Arctic Sea ice leads detected using sentinel-1B SAR image and their responses to atmosphere circulation and sea ice dynamics
Article
Full-text available
  • Jul 2024
  • REMOTE SENS ENVIRON
Arctic sea ice leads are linear fractures in pack ice, which provide narrow windows for the enhanced exchange of mass, energy, and momentum between the atmosphere and ocean. However, the parameterisations of the sub-grid (< 1 km) lead distribution and its associated dynamic processes are still challenging for numerical sea ice modelling. This study explores the dynamics governing lead formation in the Arctic Ocean using multiple data sources including Sentinel-1 synthetic aperture radar (SAR) images, buoy array, and atmospheric reanalysis. Random forest (RF) models trained based on the polarisation and texture features of SAR images were compared, and an optimal RF model sensitive to narrow leads was selected with implementation of screening based on lead geometry.

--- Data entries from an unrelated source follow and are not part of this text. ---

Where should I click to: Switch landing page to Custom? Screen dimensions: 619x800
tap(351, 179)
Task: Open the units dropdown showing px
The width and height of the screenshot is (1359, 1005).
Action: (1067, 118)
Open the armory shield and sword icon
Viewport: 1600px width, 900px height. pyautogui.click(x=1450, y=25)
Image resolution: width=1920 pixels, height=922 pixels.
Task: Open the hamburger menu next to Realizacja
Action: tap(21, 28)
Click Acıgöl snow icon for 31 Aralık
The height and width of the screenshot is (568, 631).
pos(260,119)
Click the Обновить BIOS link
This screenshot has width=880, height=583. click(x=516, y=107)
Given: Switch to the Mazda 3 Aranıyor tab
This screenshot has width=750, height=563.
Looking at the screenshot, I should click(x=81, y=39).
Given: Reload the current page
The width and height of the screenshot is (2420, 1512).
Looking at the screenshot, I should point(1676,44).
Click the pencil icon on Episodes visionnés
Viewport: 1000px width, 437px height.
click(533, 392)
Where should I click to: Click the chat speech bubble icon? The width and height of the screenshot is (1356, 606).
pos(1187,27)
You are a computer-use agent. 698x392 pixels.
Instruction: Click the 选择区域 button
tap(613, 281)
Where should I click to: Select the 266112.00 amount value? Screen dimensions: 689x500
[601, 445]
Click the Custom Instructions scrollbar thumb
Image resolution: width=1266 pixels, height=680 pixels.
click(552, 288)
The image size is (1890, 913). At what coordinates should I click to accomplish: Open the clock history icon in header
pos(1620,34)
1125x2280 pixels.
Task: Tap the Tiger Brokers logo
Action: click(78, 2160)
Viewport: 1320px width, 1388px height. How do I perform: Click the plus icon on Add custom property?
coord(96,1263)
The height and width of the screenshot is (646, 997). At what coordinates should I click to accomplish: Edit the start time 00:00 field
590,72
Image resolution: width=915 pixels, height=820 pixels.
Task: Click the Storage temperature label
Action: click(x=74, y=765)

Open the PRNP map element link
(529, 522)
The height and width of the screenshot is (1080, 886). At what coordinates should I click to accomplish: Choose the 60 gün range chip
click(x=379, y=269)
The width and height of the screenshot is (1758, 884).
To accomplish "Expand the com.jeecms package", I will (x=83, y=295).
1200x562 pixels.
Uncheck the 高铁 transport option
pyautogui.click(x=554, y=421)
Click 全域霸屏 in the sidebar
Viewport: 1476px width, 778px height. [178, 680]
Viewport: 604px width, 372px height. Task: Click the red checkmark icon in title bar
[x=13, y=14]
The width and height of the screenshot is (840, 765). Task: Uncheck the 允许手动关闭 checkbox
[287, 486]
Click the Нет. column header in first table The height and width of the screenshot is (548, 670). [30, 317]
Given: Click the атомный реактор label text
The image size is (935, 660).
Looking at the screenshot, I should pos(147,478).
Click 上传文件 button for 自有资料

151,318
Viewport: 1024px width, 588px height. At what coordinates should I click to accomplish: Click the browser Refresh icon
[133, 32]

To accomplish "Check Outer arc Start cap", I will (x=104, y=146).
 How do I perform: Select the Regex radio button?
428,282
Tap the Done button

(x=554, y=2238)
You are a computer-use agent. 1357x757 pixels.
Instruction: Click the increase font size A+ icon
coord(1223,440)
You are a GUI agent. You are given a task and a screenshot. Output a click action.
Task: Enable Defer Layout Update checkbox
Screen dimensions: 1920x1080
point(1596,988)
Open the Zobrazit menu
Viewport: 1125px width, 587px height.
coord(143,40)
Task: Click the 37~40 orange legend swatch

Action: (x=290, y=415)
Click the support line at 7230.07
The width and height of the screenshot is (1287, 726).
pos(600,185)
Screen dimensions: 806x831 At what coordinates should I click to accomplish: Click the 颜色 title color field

As a case study, the lead distribution along the trajectory of buoy array in the central Arctic Ocean during the freezing period of 2018-2019 was obtained. An enhanced lead opening was observed as the sea ice motion swerved from clockwise circulation following the Beaufort Gyre (BG) to meridional advection when assembled into the Transpolar Drift (TPD). Synoptically, active lead-opening events associated with ice divergence were driven by episodic cyclones. We noticed a dramatic change in the backscatter signal over the leads caused by the growth of thin ice and formation of frost flowers. The identification and the evolution of narrow leads during the freezing season given in this study are conducive to increasing our understanding of the response mechanism of sea ice to atmospheric dynamic processes and supporting the numerical simulation of leads.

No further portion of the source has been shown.